Es ist nicht nur der wissenschaftliche Nachwuchs, der den USA in größerer Zahl abhanden zu kommt droht. Der renommierte Philosoph und Faschismus-Forscher Jason Stanley von der US-Eliteuniversität Yale sorgte für Aufsehen mit seiner Ankündigung, wegen Trump an ein Institut im kanadischen Toronto zu wechseln. Den Entschluss zu diesem Umzug habe er getroffen, nachdem die Columbia-Universität dem Druck der Trump-Regierung nachgegeben habe, sagte Stanley dem US-Sender CBS News.
Die Regierung hatte ihre Zuwendungen an die Columbia University im März um 400 Millionen Dollar (365 Mio. Euro) gekürzt und dies damit begründet, dass die Hochschule beim Schutz jüdischer Studenten vor antisemitischen Angriffen versagt habe.
Die Columbia-Universität ging daraufhin auf Forderungen der Regierung ein und sagte zu, das Tragen von Masken bei Protesten auf dem Campus weitgehend zu verbieten, die Campus-Polizei personell zu verstärken und die Abteilungen für Nahost-, Südasien- und Afrika-Studien durch einen Verwaltungsbeschäftigten mit weitreichenden Vollmachten beaufsichtigen zu lassen.

> Bereitgestellte Daten:

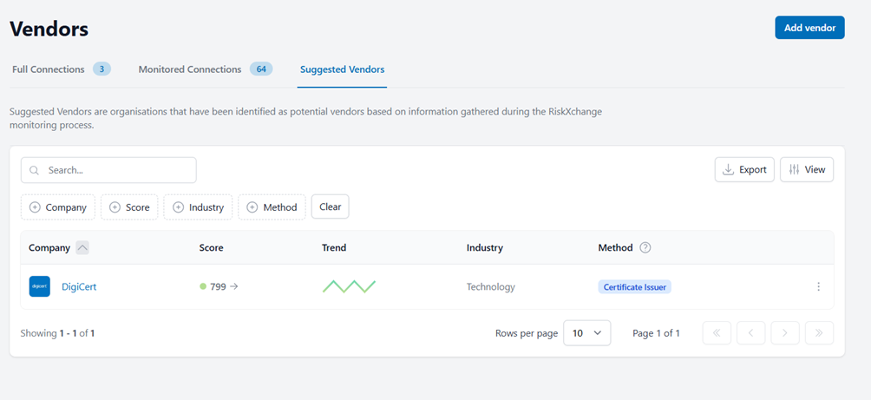The height and width of the screenshot is (400, 871).
Task: Go to the next page arrow
Action: [x=784, y=333]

> Aufgabe:
Setze bitte den Artikel über Jason Stanleys Wechsel nach Toronto im Anschluss an seinen letzten Satz fort.

> Ergebnis:
Für den Philosophen Stanley steht der Charakter der zweiten Trump-Präsidentschaft bereits klar fest: "Das, was die Trump-Regierung gerade macht, ist Faschismus", sagte er der Deutschen Welle. Er habe "Angst, dass mich die Regierung ins Visier nimmt".
Die Sorgen um die akademische Freiheit, die Finanzierung der Hochschulen und anderen Forschungsstätten wie auch um den eigenen Arbeitsplatz - all dies heizt die Exodus-Stimmung in den US-Wissenschaften an.
Und auch wenn aufgrund der internationalen Vernetzung der Forschungen in allen Feldern der Sparkurs in den USA nicht nur dort, sondern überall den Wissenschaften schadet, hoffen andere Länder, von der Abwanderung aus den USA zu profitieren. Der Brain Drain der Vereinigten Staaten könnte für sie zum "Brain Gain" werden, also zum Zugewinn an "Hirn", werden.
Hochschulen in Kanada und Europa, darunter Österreich, haben deshalb inzwischen Initiativen lanciert, um Forscher aus den USA anzulocken, oder erwägen sie. Auch die deutsche Wissenschaftsgemeinde setzt darauf, sich durch die Aufnahme von Kolleginnen und Kollegen einen Qualitätsgewinn zu verschaffen.
Der Präsident der Max-Planck-Gesellschaft (MPG) mit Sitz in Berlin, Patrick Cramer, bezeichnete bereits kurz nach Trumps Amtsantritt im "Spiegel" die USA als "neuen Talentpool für uns". Auf eine jüngste Ausschreibung für die Leitung von Forschungsgruppen habe die MPG doppelt so viele Bewerbungen aus den USA erhalten wie im Jahr davor.
Die Gesellschaft werde mit zusätzlichen Mitteln weitere Gruppenleiterstellen schaffen, "um diesen Menschen eine Perspektive zu bieten und zugleich die Max-Planck-Gesellschaft zu stärken", kündigte Cramer an.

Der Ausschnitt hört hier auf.